====== EXERCISE MATERIALS
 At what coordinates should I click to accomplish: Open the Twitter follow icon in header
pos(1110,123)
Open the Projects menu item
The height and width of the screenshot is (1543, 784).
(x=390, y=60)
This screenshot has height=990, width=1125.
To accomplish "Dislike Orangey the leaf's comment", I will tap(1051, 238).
============
====== EXERCISE MATERIALS
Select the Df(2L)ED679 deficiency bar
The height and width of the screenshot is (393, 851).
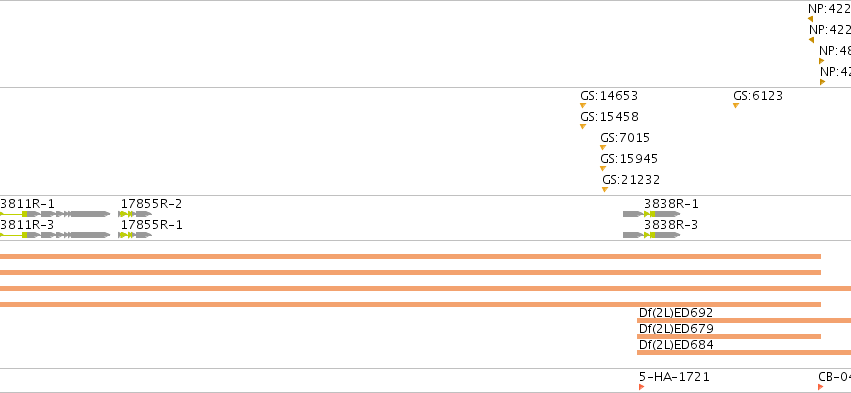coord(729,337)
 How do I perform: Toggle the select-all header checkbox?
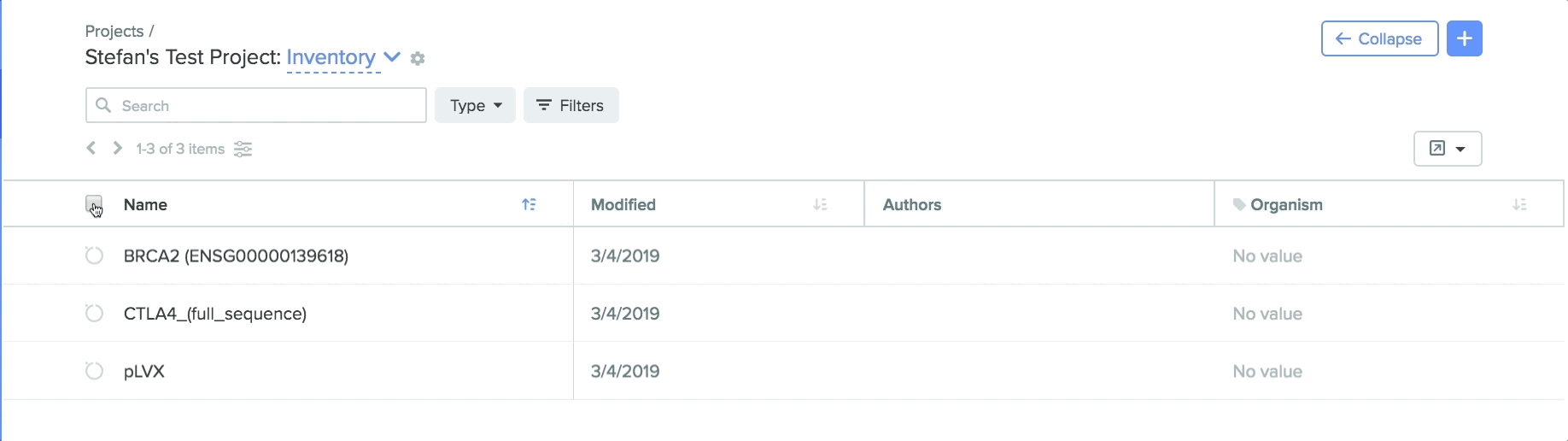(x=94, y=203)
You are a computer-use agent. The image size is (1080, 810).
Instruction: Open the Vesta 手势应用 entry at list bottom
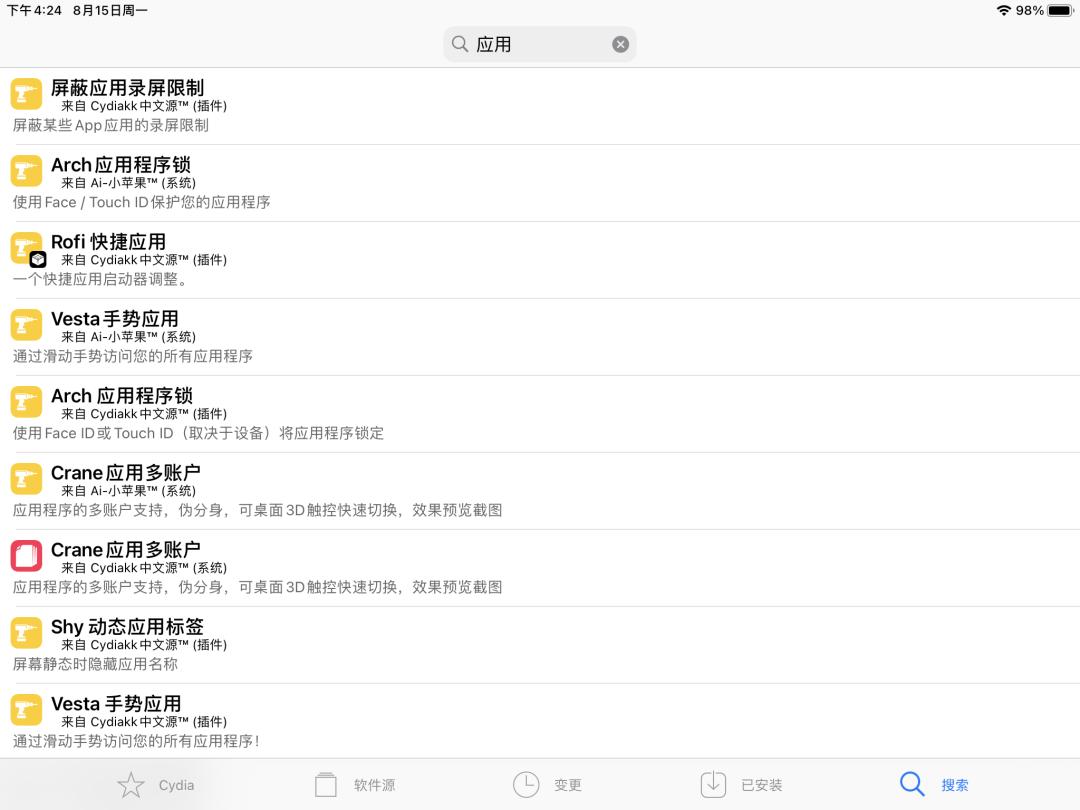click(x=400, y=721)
============
====== EXERCISE MATERIALS
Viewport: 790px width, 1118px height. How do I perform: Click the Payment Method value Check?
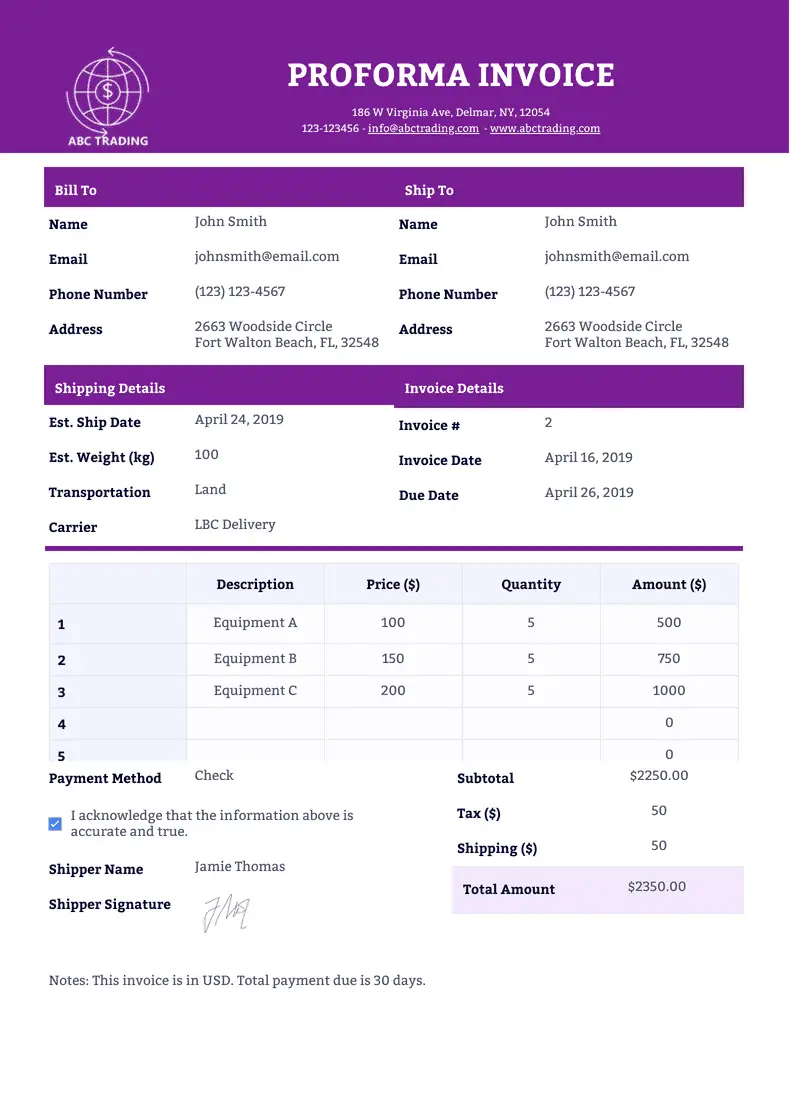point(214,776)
============
REQUIREMENT: Out of the material above, output word for word the line with "At what coordinates", the line with "This screenshot has height=990, width=1125.", and all lines between them, with nothing else.

FINAL ANSWER:
 At what coordinates should I click to accomplish: Open the Twitter follow icon in header
pos(1110,123)
Open the Projects menu item
The height and width of the screenshot is (1543, 784).
(x=390, y=60)
This screenshot has height=990, width=1125.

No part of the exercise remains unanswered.